- DIRECTIONS
Retyping should cover only the lines from the one containing "The height and" through the final line of the records, with pictures omitted.

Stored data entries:
========================

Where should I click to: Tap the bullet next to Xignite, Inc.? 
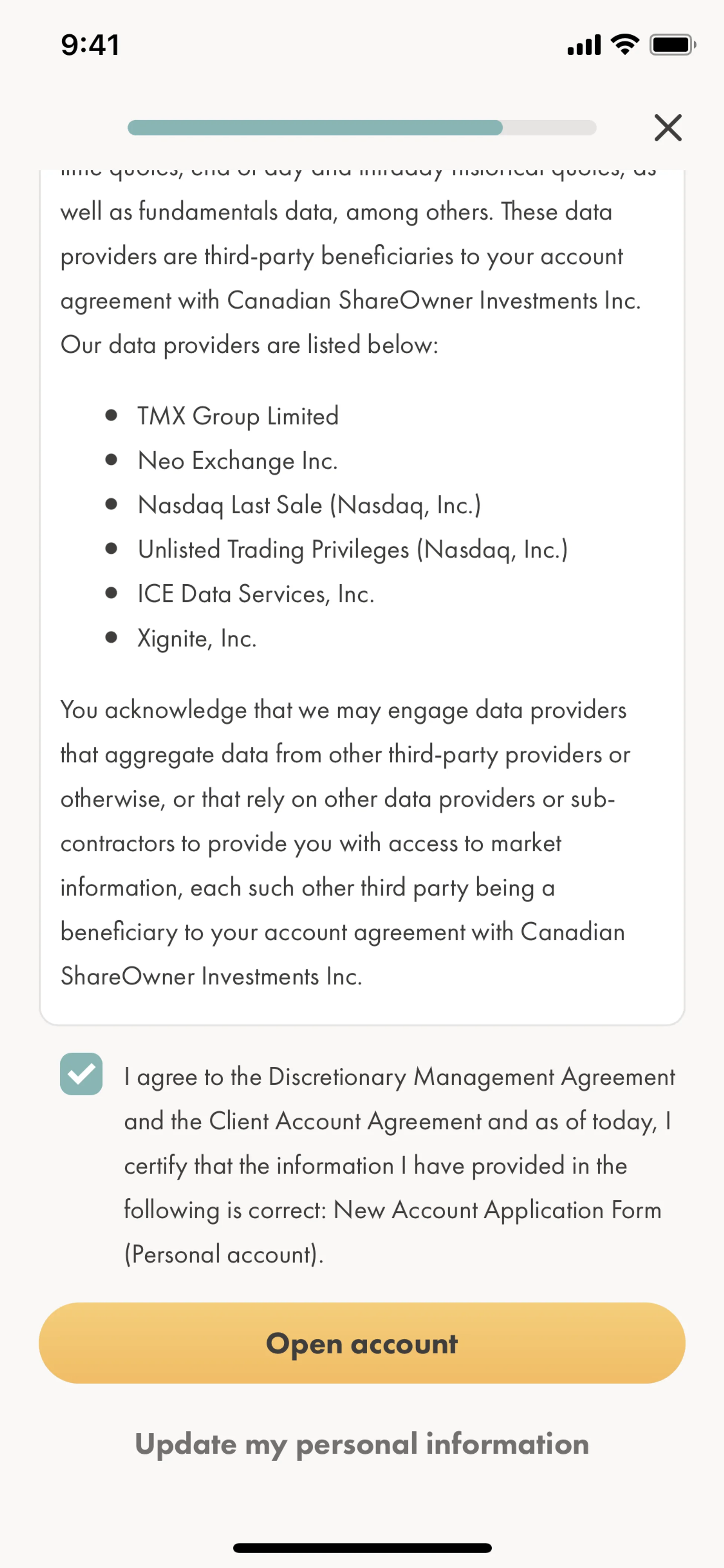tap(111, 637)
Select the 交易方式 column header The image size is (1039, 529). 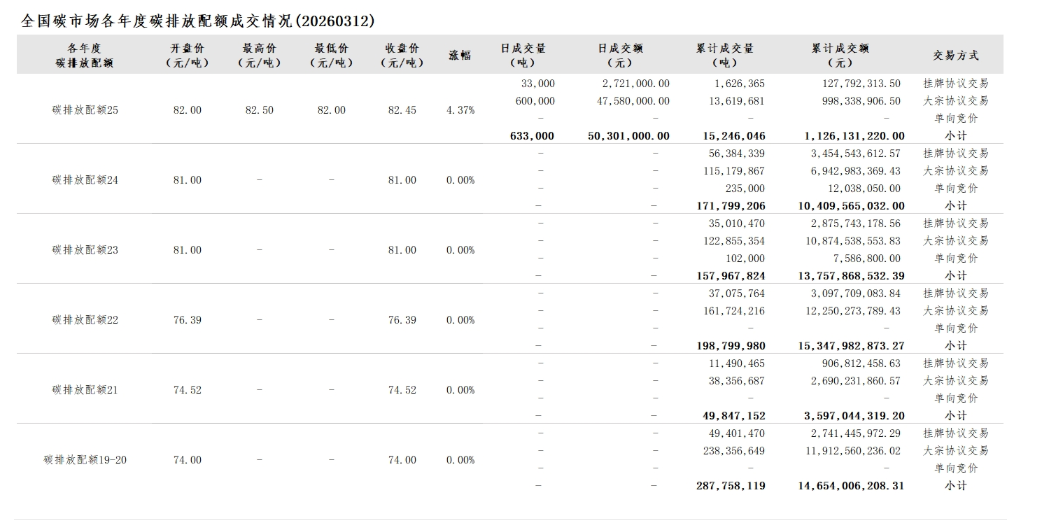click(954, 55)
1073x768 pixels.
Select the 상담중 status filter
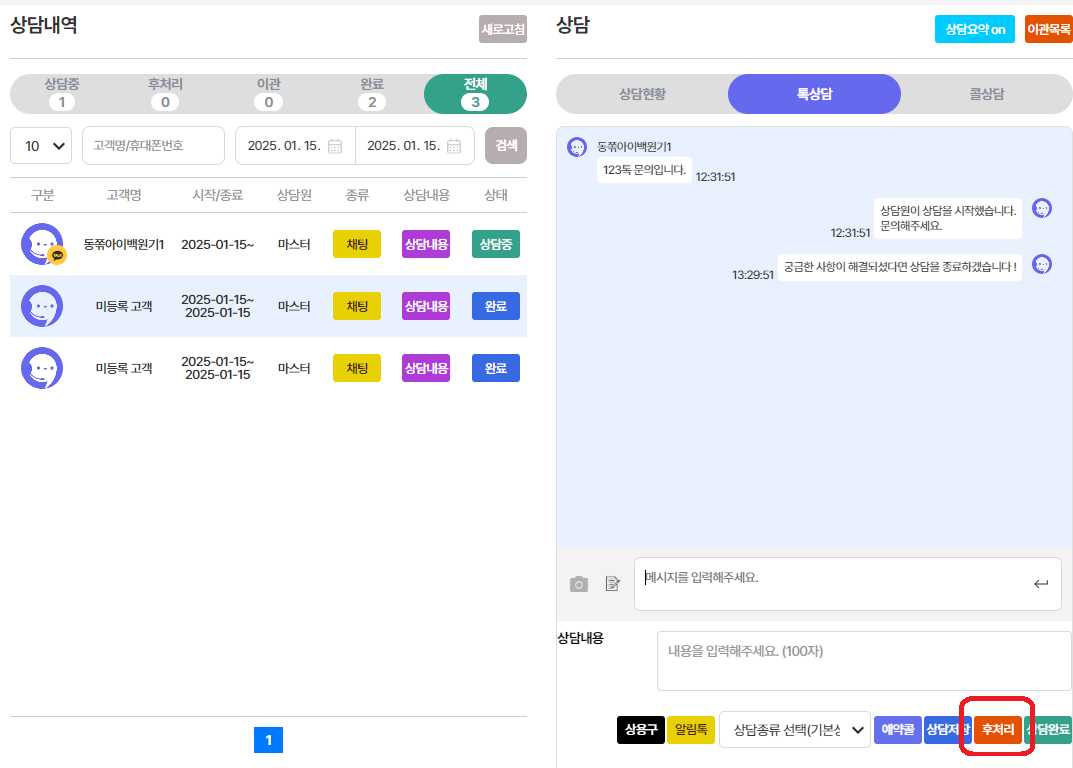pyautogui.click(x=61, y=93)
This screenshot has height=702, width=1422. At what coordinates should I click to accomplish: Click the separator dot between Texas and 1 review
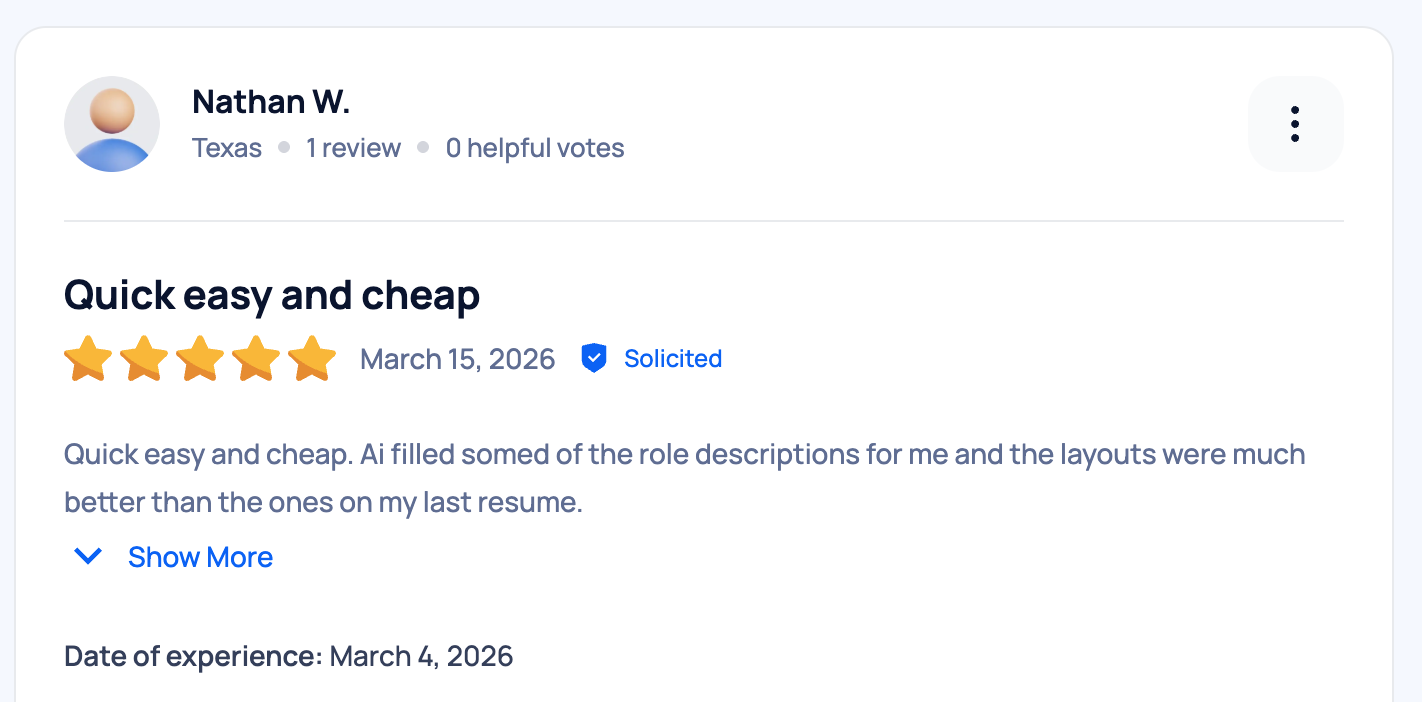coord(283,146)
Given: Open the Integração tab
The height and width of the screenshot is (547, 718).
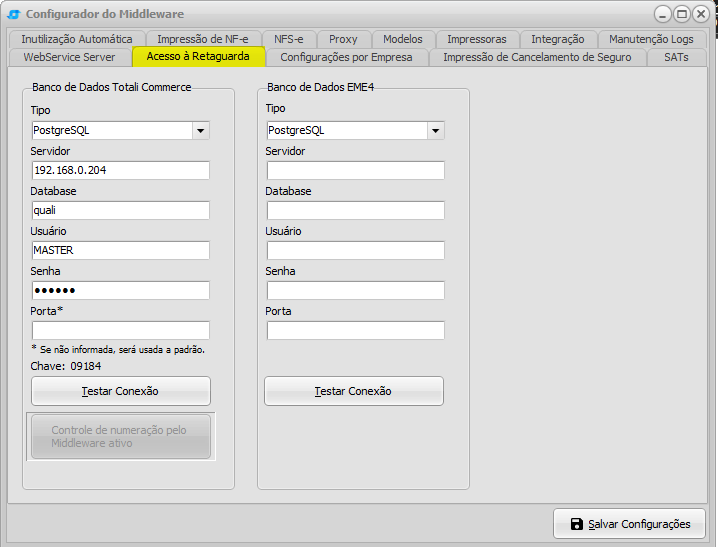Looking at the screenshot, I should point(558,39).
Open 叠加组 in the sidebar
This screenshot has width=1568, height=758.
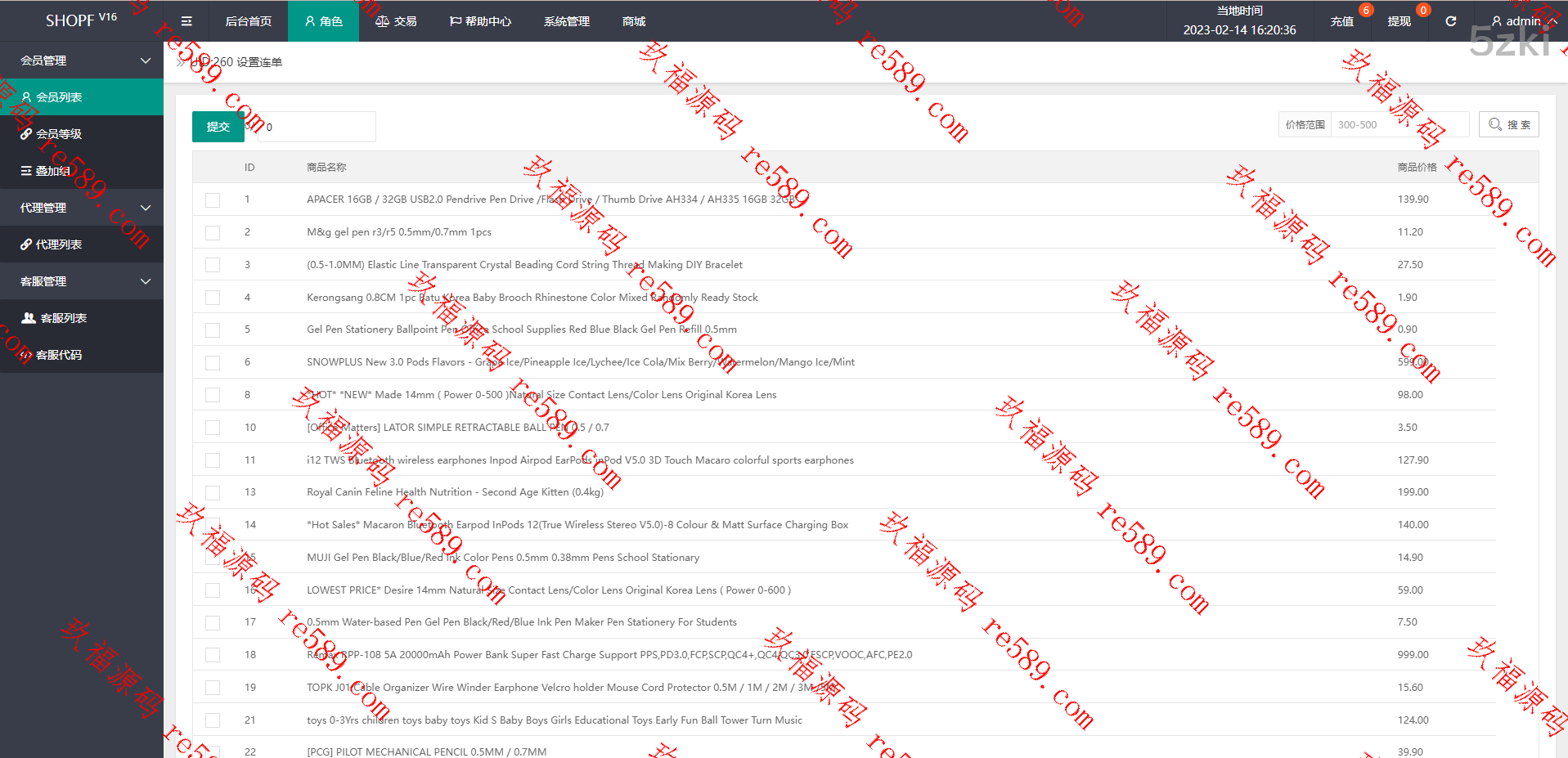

========================

- ANSWER TO THE PROBLEM
The height and width of the screenshot is (547, 718).
Looking at the screenshot, I should point(558,39).
Open 叠加组 in the sidebar
This screenshot has width=1568, height=758.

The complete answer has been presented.